Scaling Laws for Neural Language Models
- URL: http://arxiv.org/abs/2001.08361v1
- Date: Thu, 23 Jan 2020 03:59:20 GMT
- Title: Scaling Laws for Neural Language Models
- Authors: Jared Kaplan, Sam McCandlish, Tom Henighan, Tom B. Brown, Benjamin
Chess, Rewon Child, Scott Gray, Alec Radford, Jeffrey Wu, Dario Amodei
- Abstract summary: We study scaling laws for language model performance on the cross-entropy loss.
The loss scales as a power-law with model size, dataset size, and the amount of compute used for training.

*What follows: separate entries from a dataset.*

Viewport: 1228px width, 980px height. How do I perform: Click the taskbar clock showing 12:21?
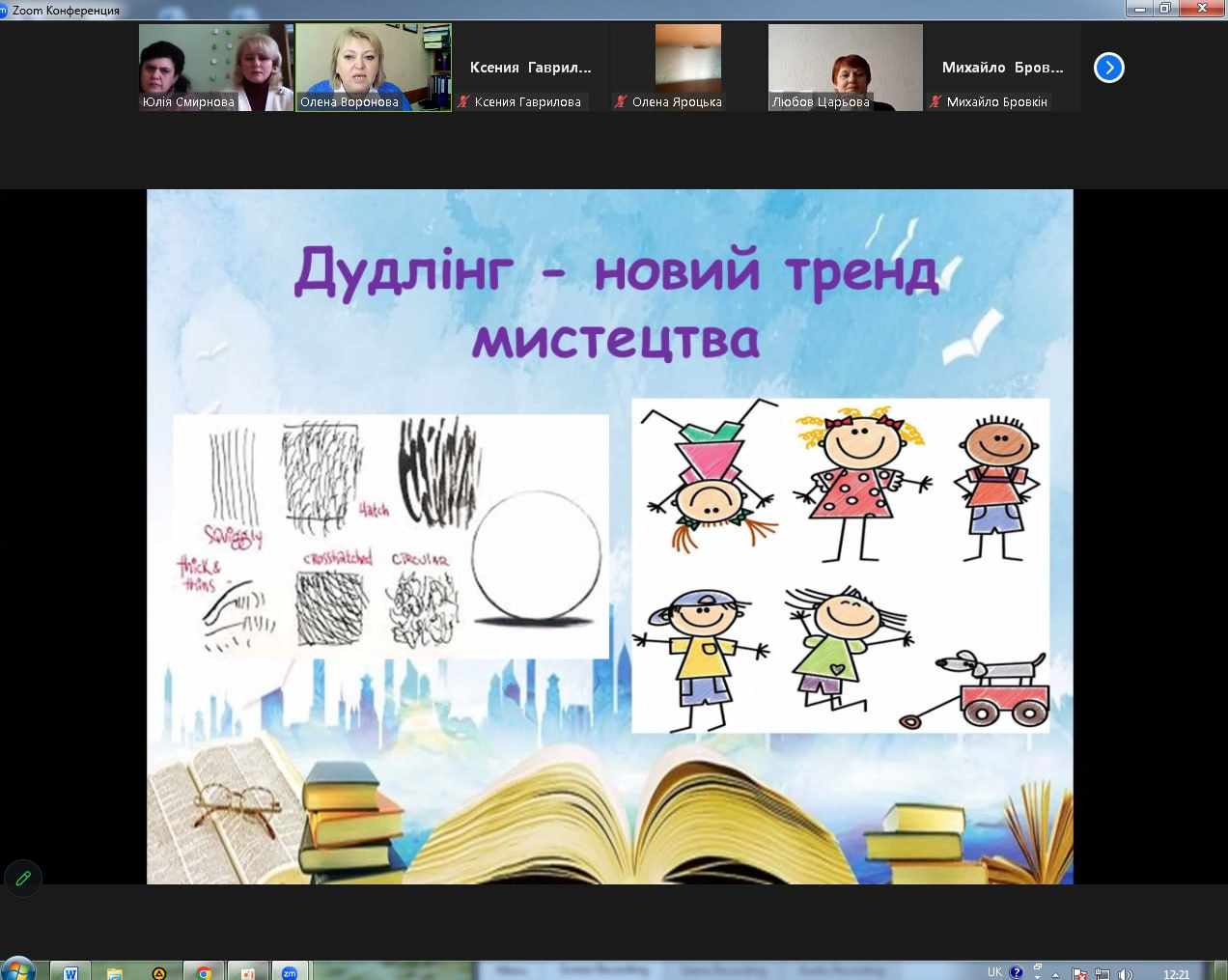pos(1176,973)
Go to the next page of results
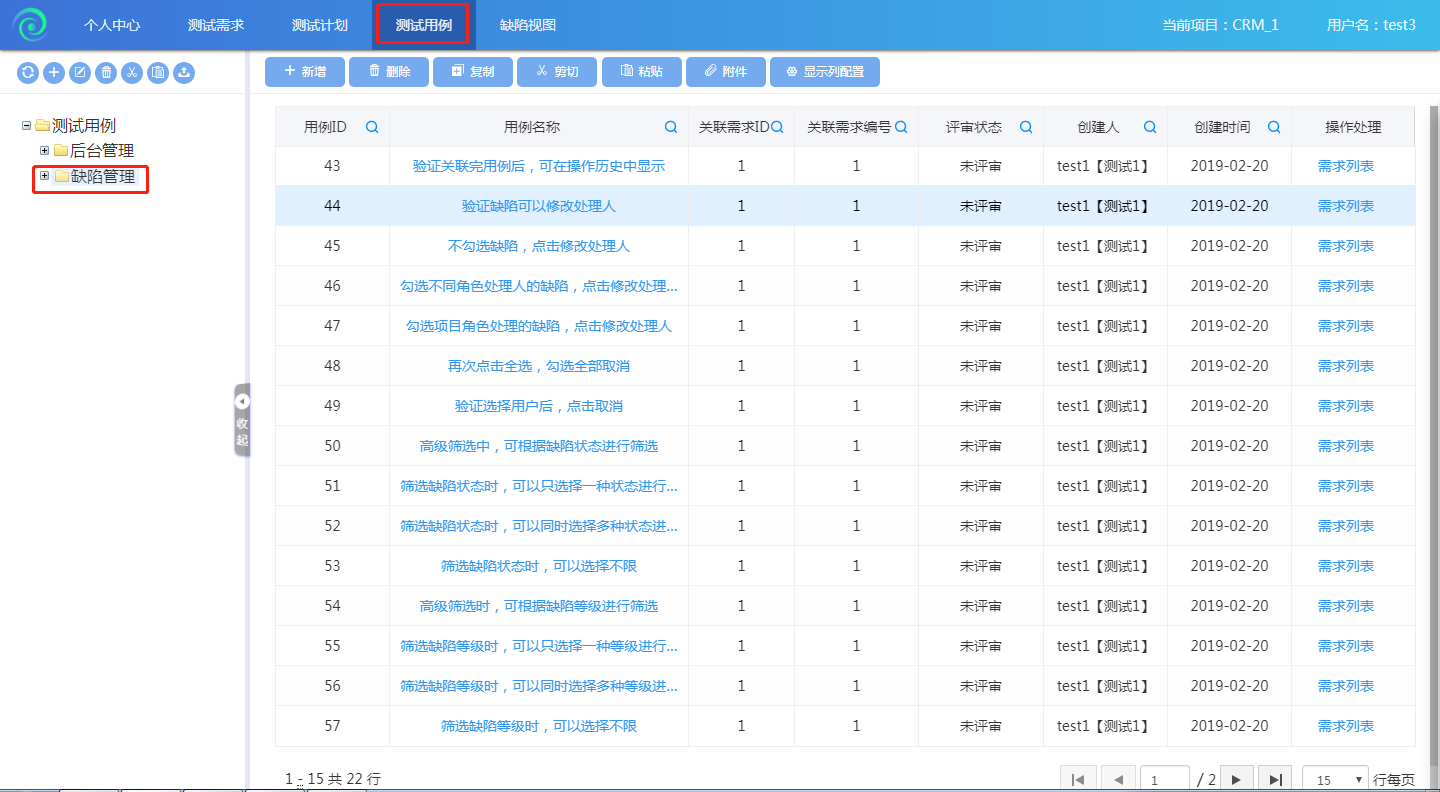The image size is (1440, 792). click(1236, 780)
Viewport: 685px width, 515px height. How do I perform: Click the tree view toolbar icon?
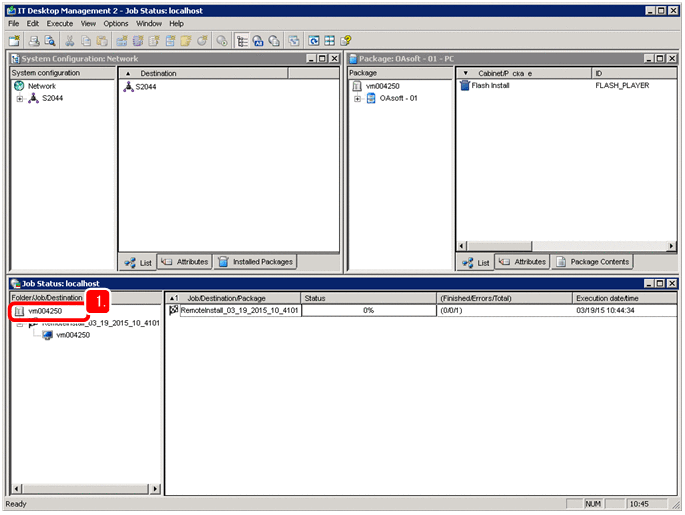click(243, 41)
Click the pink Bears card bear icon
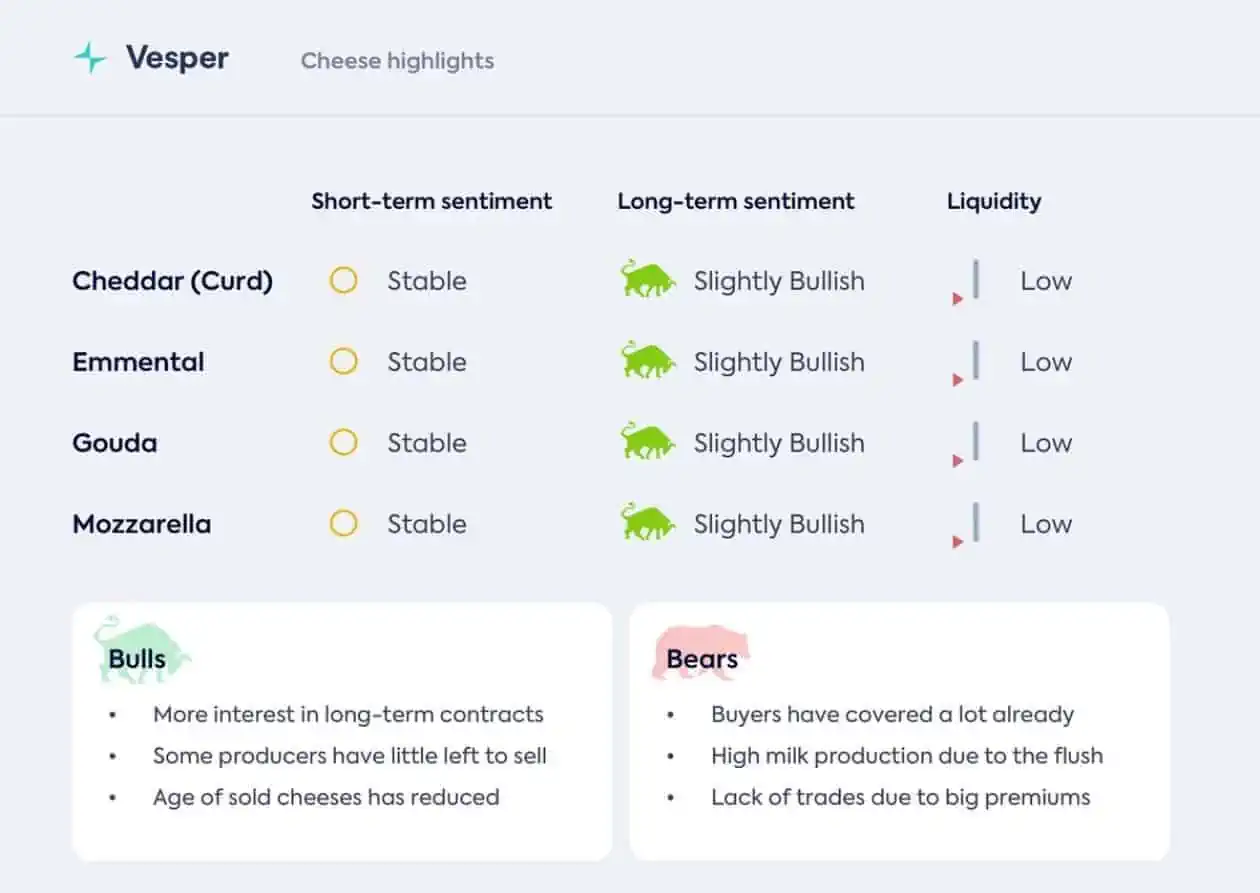Image resolution: width=1260 pixels, height=893 pixels. [x=701, y=654]
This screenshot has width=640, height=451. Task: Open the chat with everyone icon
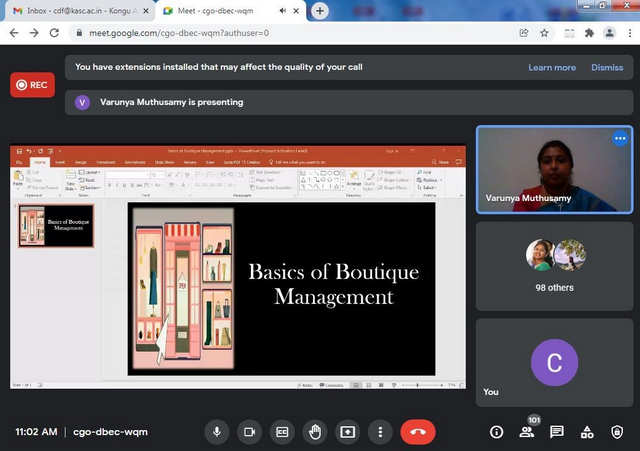(557, 432)
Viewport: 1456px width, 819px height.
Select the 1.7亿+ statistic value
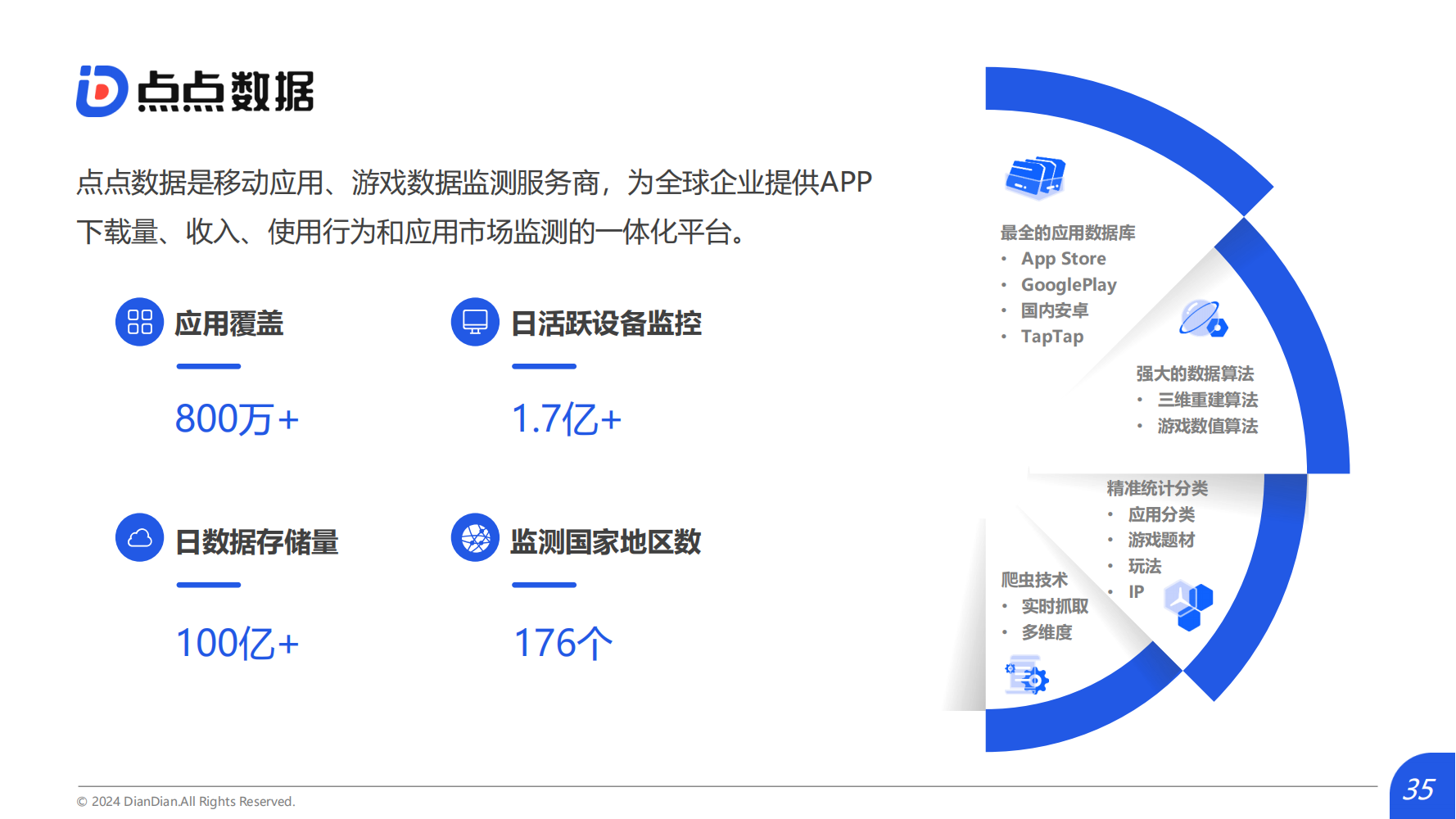[566, 419]
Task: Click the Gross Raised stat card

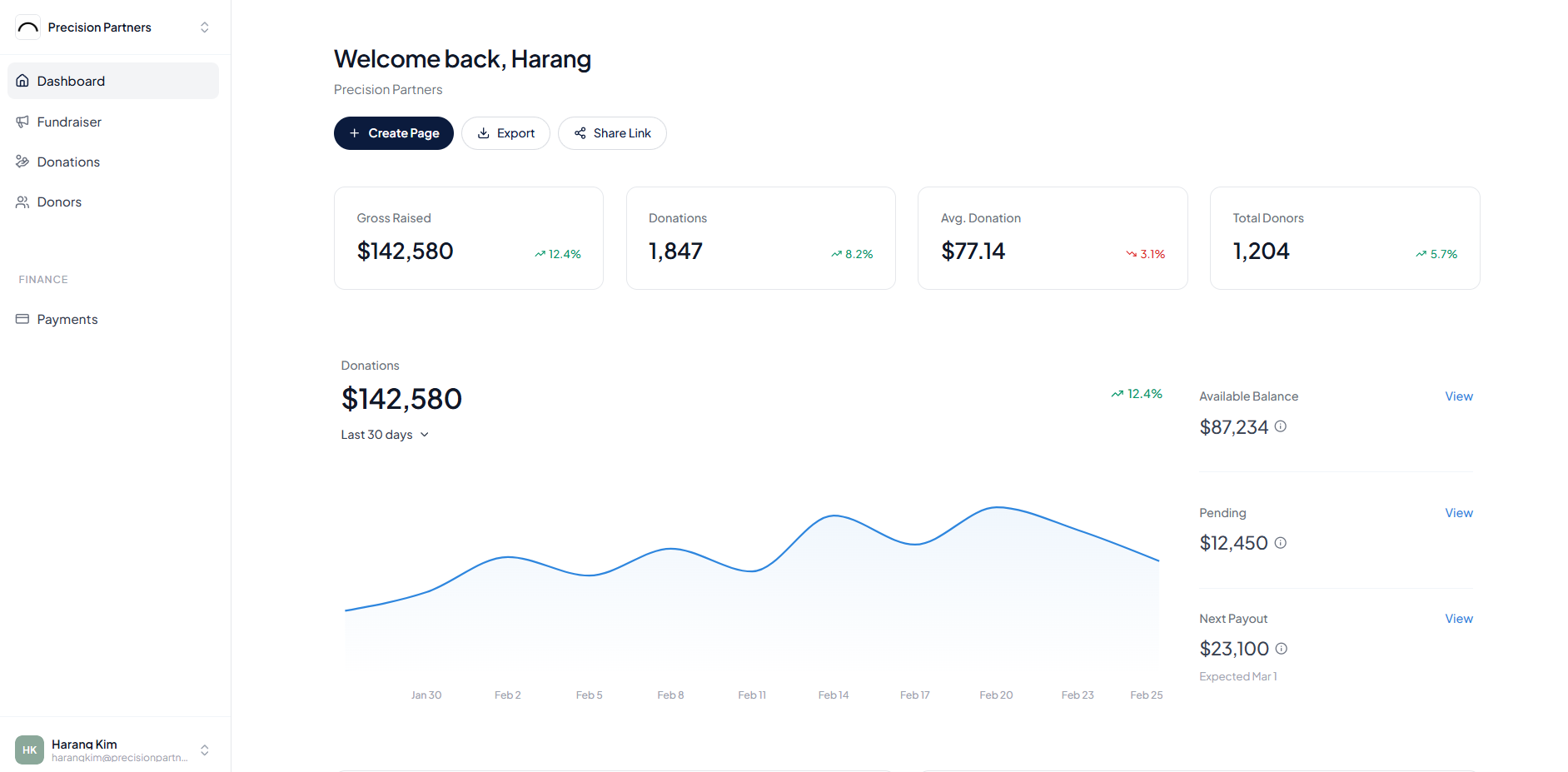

- Score: 14.472857826717613
- License: http://arxiv.org/licenses/nonexclusive-distrib/1.0/
- Abstract: We study empirical scaling laws for language model performance on the
cross-entropy loss. The loss scales as a power-law with model size, dataset
size, and the amount of compute used for training, with some trends spanning
more than seven orders of magnitude. Other architectural details such as
network width or depth have minimal effects within a wide range. Simple
equations govern the dependence of overfitting on model/dataset size and the
dependence of training speed on model size. These relationships allow us to
determine the optimal allocation of a fixed compute budget. Larger models are
significantly more sample-efficient, such that optimally compute-efficient
training involves training very large models on a relatively modest amount of
data and stopping significantly before convergence.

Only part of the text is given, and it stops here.